─── EXCERTO FORNECIDO

No entanto, o livro tem tudo: os capítulos incisivos e que alimentam o ritmo de leitura, o enredo que se adensa, as peripécias, os supostos deslizes dos personagens para o leitor achar que já sabe quem matou quem, o lado de farsa daquela camada social, o critico azedo, a jornalista e a detective que querem singrar como profissionais reconhecidas, um pouco daquele charme do policia bom e do policia mau... e claro está, um erro que pode pôr em causa mais de vinte anos de uma carreira bem sucedida. Mas falta-lhe qualquer coisa e creio que desta vez os detalhes, as histórias de tantas personagens acabam por distrair ou talvez até cansar o leitor, que quer ver uma justificação para tantos enredos dentro do enredo e sai um pouco frustrado pela colagem final.
É muito mais uma série de mal entendidos, acasos infelizes e amores assolapados do que mentes argutas e frias que arquitectam um crime perfeito.

Repito sou fã do autor, li os seus quatro livros, o meu favorito é o que foge ao ambiente de thriller, «Os Últimos Dias dos Nossos Pais» é um livro de extrema beleza, essencialmente pelo lado humano e a forma como descreve as relações que superam o ambiente de guerra. Este último, definitivamente, não me convenceu.

sábado, 14 de julho de 2018

«Morrer com dignidade – a decisão de cada um» - Opinião


O livro "Morrer com dignidade: a decisão de cada um", da autoria do movimento cívico Direito a Morrer com Dignidade e organizado pelo médico e político João Semedo (coautor de «Salvar o SNS», Porto Editora 2017), pretende esclarecer e informar sobre a despenalização da Morte Assistida. O livro inclui testemunhos de personalidades públicas e textos que abordam as questões fundamentais sobre a morte assistida e ainda apontamentos de foro jurídico sobre os projectos de lei que visam a despenalização na ajuda à morte. 
Seja apelidada de eutanásia, suicídio assistido ou morte assistida, tudo são termos para obter ajuda a morrer de forma legal e sem consequências para quem ajuda, nomeadamente familiares. O tema já não é novo no debate nacional e é dos que mais tempo tem sido alvo de debates e criticas ferozes, mas ainda assim, muito há ainda que debater e esclarecer, para que exista uma maior aceitação pela escolha de cada um.

──────

O QUE FAZER:
• a. Segundo o excerto de opiniões sobre livros, quem organizou o livro "Morrer com dignidade: a decisão de cada um"?
• b. Por favor, prossiga o excerto de opiniões sobre livros, dando seguimento ao comentário sobre «Morrer com dignidade» a partir da última frase.

─── EXTRATO DE DADOS

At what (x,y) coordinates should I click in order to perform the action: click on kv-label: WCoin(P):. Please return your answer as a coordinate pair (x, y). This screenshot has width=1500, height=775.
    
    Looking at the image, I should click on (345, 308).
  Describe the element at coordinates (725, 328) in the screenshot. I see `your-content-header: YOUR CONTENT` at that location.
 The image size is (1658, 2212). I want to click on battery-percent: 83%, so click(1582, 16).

──────

RESULTADOS POR TAREFA:
• a. O médico e político João Semedo.

• b.
"A despenalização da morte assistida é a mais humanitária e democrática opção que podemos aprovar para o final da vida: ninguém é obrigado e ninguém é impedido, o único critério é a escolha de cada um."

E é nessa possibilidade de escolha que reside ou que devia residir a democracia actual, permitindo a actuação em liberdade e responsabilidade, tanto de quem pede para ser ajudado a morrer, como quem pode e tem meios para ajudar. A relação médico-doente tem sido igual e amplamente debatida e muito se tem discutido sobre a missão dos médicos, mas também sobre a forma paternalista como se olha à pessoa doente.

"Nós somos seres para a morte. Sabemo-lo desde que nascemos (...) É «humano» e - como dizia Ter~encio - nada do que é humano nos é estranho. Então porquê considerar uma aceitação do fim, um planear do fim, como um transtorno da razão? Se a doença altera o nosso estado de espírito não nos estupidifica necessariamente. Nem nos obriga a suportar um sofrimento indizível. A doença pode dar-nos uma consciência renovada sobre a nossa finitude (...)
Deverá o médico consolar? Sim, (...) mas respeitando criteriosamente a racionalidade interna do seu doente (...) Pois o médico não tem de ser um dador de sentido. Tem de ser um respeitador dos sentidos."

Laura Ferreira Alves («Ajudas-me a morrer?», Sextante 2009) fala do fim da vida em sofrimento como uma tortura e é no sentido de acabar com essa tortura que se apela ao direito da liberdade individual de escolha em antecipar o fim dessa mesma vida. No entanto, a deliberação a favor da despenalização continua a protelar e a apelar, ou a apoiar-se, nos cuidados paliativos, que sabemos serem bastante fracos no nosso país e daí o constante alerta: "morre-se mal em Portugal". A degradação lenta e penosa da pessoa perante a doença é o principal fundamento para se exigir ao direito a uma morte digna e livre do peso da clandestinidade.